Une expérience de spectateur puissante et simple à la fois
Entrer dans nos vies comme si elles en avaient toujours fait partie : les meilleures séries s’imposent de cette manière évidente et créent un espace pour les habiter. Presque immédiatement (après quatre épisodes, nous concernant), This Is Us a su façonner une expérience de spectateur puissante et simple à la fois. On a ainsi vu entrer dans notre réalité un vieil homme noir presque au bout de sa vie, qui tente de retrouver son fils abandonné plus de trente ans auparavant. On a vu ce fils, adopté par une famille blanche, se débrouiller comme il a pu avec le surgissement d’un homme sur lequel il n’avait jamais pu compter. On a vu le frère de ce dernier, un beau gosse à succès, tenter de se sortir d’une carrière d’acteur de sitcom sursexualisé en testant sa capacité à jouer un rôle dramatique. On a vu sa sœur naviguer face à son obésité et essayer d’aimer un homme. On a vu un couple de parents idéaux se glisser tout doucement dans les rets de la difficulté et peut-être bientôt de la tragédie. On a beaucoup pleuré.

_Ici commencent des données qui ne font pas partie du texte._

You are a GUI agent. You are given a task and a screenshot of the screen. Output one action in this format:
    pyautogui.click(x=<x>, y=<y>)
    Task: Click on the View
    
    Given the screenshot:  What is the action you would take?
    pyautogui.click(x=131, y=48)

Dans le dernier épisode de la première saison, qui a apporté autant de résolutions que de nouvelles pistes à explorer dès l’automne prochain, quelques indices tout bêtes ont montré la prise de conscience de This Is Us de sa responsabilité quant à l’histoire du genre. Au détour d’une scène, la mythique Urgences est citée par un personnage qui la regarde puisque nous sommes à ce moment-là dans les années 1990. Un poster de Buffy contre les vampires traîne dans une chambre de préado – la création de Joss Whedon vient de fêter ses 20 ans…

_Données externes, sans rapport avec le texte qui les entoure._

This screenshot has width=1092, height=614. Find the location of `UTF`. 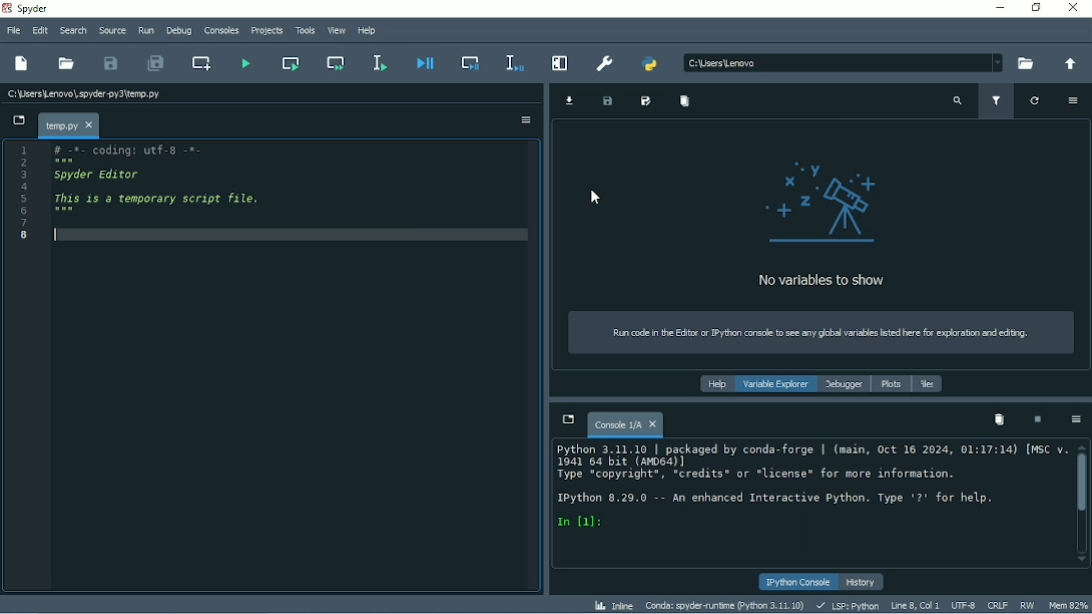

UTF is located at coordinates (963, 604).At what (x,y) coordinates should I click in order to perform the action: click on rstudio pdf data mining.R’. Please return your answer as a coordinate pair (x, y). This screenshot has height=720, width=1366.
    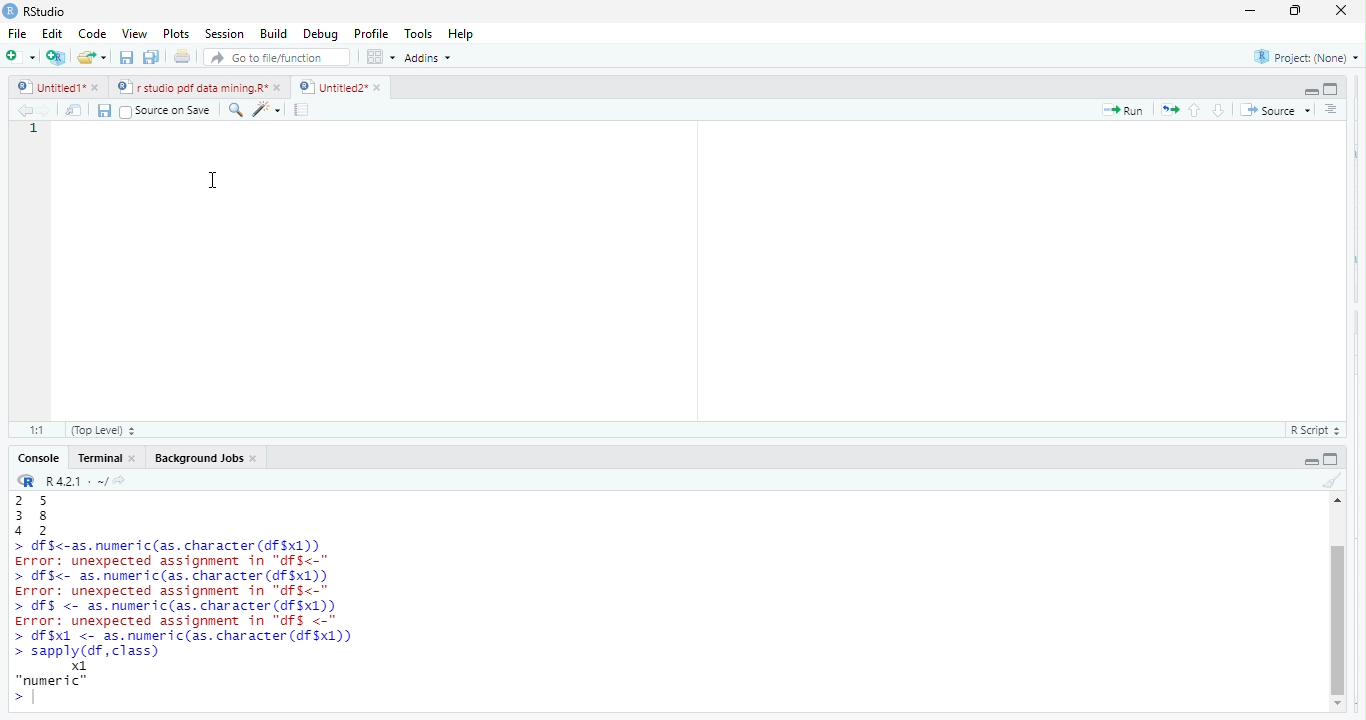
    Looking at the image, I should click on (191, 87).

Ces séries majeures n’ont rien à voir entre elles, ni avec This Is Us, mais si son showrunner Dan Fogelman y fait référence, c’est d’abord par rapport au pacte qu’elles ont su créer avec leurs spectateurs : un sens de la communauté très fort qui met en jeu une forme d’amour spécifique. L’union d’une foule sentimentale avec un monde créé de toutes pièces pour l’apaiser. En lui tirant les larmes.

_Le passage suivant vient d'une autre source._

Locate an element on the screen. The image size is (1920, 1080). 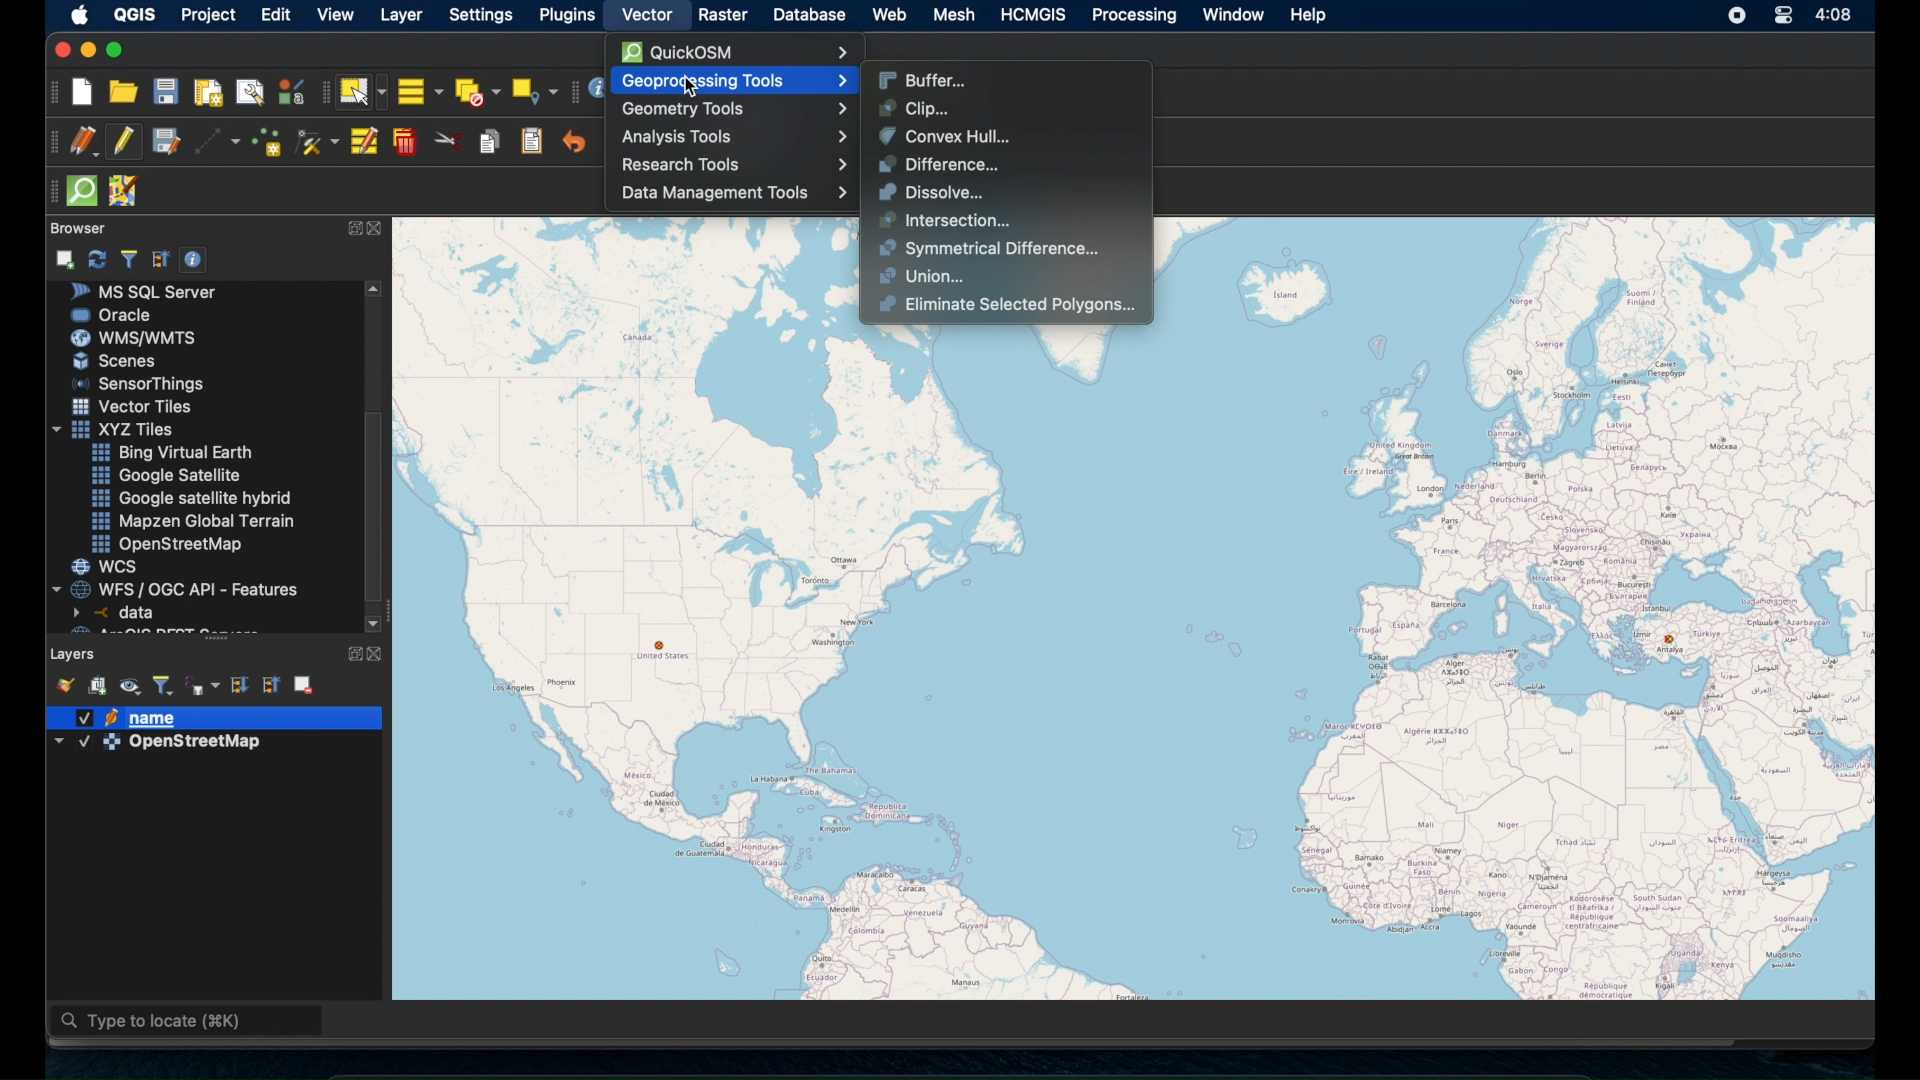
edit is located at coordinates (279, 15).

Ici, le soap touche au sublime
On ne voit guère que Friday Night Lights (2006-2011), dans l’histoire contemporaine, pour avoir su créer une mythologie aussi affirmée à partir de purs éléments affectifs – il n’est question, dans This Is Us, que d’amour et de souffrance, de choix impossibles, de filiations tronquées et de regrets sans doute éternels. Ce déploiement d’intimité pourrait donner un mauvais soap saturé de rebondissements décourageants. Ici, le soap touche pourtant au sublime. Y a-t-il une tactique pour y parvenir ? Dan Fogelman croit à une technique déjà éprouvée, comme il l’a expliqué à la presse américaine : “Pour qu’une série puisse durer des années, il faut montrer des gens prenant de mauvaises décisions, au moment où ils n’incarnent pas la meilleure version d’eux-mêmes”.
Le producteur Ken Olin explique de son côté la manière dont la série navigue sur le fil de l’émotion, au moment du tournage.
“L’intimité ne se décrète pas, pour This Is Us comme pour les autres. Sur le plateau, nous cherchons d’abord à créer un espace où les acteurs se sentent en sécurité, afin qu’ils puissent s’abandonner. Les deux caméras sont tenues à l’épaule, mais on cherche à faire avec elles un travail peu intrusif. Les gestes et les comportements des personnages sont observés à bonne distance : l’installation de la scène ne précède pas les gestes, la mécanique ne doit pas se voir. Pour cela, on utilise des angles moins conventionnels. Il y a un sens de la découverte. On doit avoir l’impression que tout n’est pas prévu alors même que chaque action et chaque mot sont écrits et respectés. C’est comme si la caméra et le spectateur découvraient ce qui se passe en même temps que les comédiens. Il y a l’idée d’un laboratoire où l’expérimentation est possible et même souhaitable.”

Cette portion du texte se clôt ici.